I stockpiled rocks on one side of my lean-to. It made me think of a snow fort, where having a pile of snowballs makes you feel better, more in control. In case of animal attack, I could at least throw something. I also found a thick stick that I shoved into my new home.
Then I scrounged under nearby evergreens for anything that wasn’t wet with snow—leaves, moss, dead pine needles—and stuffed it into my hoodie. I threw the extra into the lean-to.
It was almost dark by the time I crawled backward into my shelter. It was ridiculously fragile and had already fallen in twice, so I was very, very careful not to touch the branches. It was a pretty tight fit, but the illusion of shelter, the sense of being hidden, made me feel more prepared for the night.

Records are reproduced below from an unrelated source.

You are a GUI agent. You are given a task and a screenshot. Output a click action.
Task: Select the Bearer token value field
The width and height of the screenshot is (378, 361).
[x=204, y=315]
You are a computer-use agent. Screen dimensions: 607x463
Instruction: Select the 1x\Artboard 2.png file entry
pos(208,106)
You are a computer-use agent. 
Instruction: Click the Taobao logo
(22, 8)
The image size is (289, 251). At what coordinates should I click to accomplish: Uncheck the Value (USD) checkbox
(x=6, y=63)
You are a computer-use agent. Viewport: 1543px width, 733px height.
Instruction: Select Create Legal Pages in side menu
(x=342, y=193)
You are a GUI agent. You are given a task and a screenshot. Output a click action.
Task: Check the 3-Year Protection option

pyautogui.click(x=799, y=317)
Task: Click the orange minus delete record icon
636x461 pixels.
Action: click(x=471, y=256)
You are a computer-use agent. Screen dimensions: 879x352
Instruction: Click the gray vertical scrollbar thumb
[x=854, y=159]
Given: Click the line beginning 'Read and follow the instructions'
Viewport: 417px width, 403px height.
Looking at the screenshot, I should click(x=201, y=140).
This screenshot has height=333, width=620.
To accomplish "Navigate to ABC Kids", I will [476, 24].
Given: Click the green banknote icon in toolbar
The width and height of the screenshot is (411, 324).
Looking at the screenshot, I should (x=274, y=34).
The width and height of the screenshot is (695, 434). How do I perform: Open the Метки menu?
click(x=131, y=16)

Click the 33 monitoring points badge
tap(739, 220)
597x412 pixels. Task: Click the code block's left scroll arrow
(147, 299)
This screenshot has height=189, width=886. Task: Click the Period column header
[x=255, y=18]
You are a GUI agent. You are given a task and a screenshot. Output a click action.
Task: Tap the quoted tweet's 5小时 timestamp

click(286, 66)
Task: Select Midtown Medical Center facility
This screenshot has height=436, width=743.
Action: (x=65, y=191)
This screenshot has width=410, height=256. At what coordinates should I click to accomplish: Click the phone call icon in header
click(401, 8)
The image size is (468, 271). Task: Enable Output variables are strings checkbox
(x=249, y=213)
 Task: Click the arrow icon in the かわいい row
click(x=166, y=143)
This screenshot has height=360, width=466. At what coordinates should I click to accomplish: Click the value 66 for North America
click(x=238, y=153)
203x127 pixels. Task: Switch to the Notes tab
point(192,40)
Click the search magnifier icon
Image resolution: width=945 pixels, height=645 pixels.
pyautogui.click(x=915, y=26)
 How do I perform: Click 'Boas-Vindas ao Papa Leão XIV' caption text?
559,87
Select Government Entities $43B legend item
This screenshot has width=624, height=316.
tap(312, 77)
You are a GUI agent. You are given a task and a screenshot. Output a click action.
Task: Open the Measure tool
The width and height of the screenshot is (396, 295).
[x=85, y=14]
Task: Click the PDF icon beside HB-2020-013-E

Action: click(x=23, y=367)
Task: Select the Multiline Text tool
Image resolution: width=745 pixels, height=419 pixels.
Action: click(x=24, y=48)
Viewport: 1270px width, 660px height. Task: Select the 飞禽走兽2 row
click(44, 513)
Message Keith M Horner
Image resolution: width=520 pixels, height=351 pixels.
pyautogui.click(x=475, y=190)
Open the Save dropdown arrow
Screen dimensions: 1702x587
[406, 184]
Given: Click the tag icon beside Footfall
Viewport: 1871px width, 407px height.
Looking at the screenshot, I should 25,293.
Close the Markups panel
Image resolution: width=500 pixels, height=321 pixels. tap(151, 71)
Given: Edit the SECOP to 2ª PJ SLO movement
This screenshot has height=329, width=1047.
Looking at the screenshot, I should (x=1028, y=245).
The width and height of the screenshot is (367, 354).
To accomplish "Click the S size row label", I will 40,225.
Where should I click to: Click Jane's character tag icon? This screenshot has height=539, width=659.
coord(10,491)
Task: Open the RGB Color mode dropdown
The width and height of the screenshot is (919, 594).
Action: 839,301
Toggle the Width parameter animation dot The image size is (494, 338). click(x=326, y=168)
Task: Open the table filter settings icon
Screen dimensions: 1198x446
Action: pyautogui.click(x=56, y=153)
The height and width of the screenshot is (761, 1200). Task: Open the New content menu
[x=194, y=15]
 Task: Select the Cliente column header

My face stung from evergreen-needle scratches. My hurt eye was almost swollen shut, and there was a lump the size of a baseball on my forehead. My hands were clubs, and my feet were useless, numb stumps.
But there was something else I needed to try to do before I passed out.
I was going to start a fire.
CHAPTER FIFTEEN
Warmth
When you’re a kid, fire is something you are taught to avoid. You’re told to stay away from those matches, mister. You’re told to walk quickly and in an orderly fashion away from pretend fires in school drills. You have bad dreams about your house catching fire, and not being able to find your family. Even the candles on birthday cakes seem vaguely threatening when lit, and there’s always that wave of relief when they’ve been blown out and the cake is safe to eat. And c
ertain enjoyable campfires I’ve experienced have turned menacing and sinister when somebody brandishes the odd flaming marshmallow.
But in the winter wilderness, you have to forget all that.
Fire is not only good, it’s necessary. Fire means survival.
Only it’s not as easy as it looks. Having briefly skimmed two survival books, I knew that lighting a fire without matches, lighter fluid and logs that have dried for years in your garage is a big ordeal.
The smug kid in My Side of the Mountain was smart to bring flint and steel (who does that?), which I now remembered he used to light a fire. He had to get the hang of it, but apparently when he knocked them together they struck sparks and allowed him to make a fire anytime he chose. The guys in Lost in the Barrens seemed to be lighting fires left, right and center. Fire is obviously a central part of winter survival. I had to try.
Paper first. I had Gracie’s funny-animal-website note and Mom’s old grocery list. Two small pieces of paper. I shredded them into tiny pieces. Then I reached into my hoodie pocket for a little bit of dried moss and a few pine needles I had stashed there. I had a pile of thin sticks at the ready. I’d seen Dad make enough campfires to know you can’t start with huge chunks of wood.
Slow and steady, Dad would say, delicately feeding the small flame more paper, covering it with a small pyramid of dry sticks and blowing on it. Dad took a lot of pride in making good, lasting campfires. I used to think this was rather pathetic.
Sorry, Dad. It’s not pathetic. It’s an actual skill. I wish I had you here now, and not only for the campfire.
I lay on my stomach in my rickety lean-to and methodically made a pyramid of paper, dried moss and dryish twigs. Then I selected two sticks and started rubbing them together. Lightly at first, then harder and harder. I rubbed and rubbed, until I could barely hold the sticks any longer. I stopped, started up again, picked up new sticks, rubbed again and again and again. I rubbed for, oh, about five, six years. Not one spark.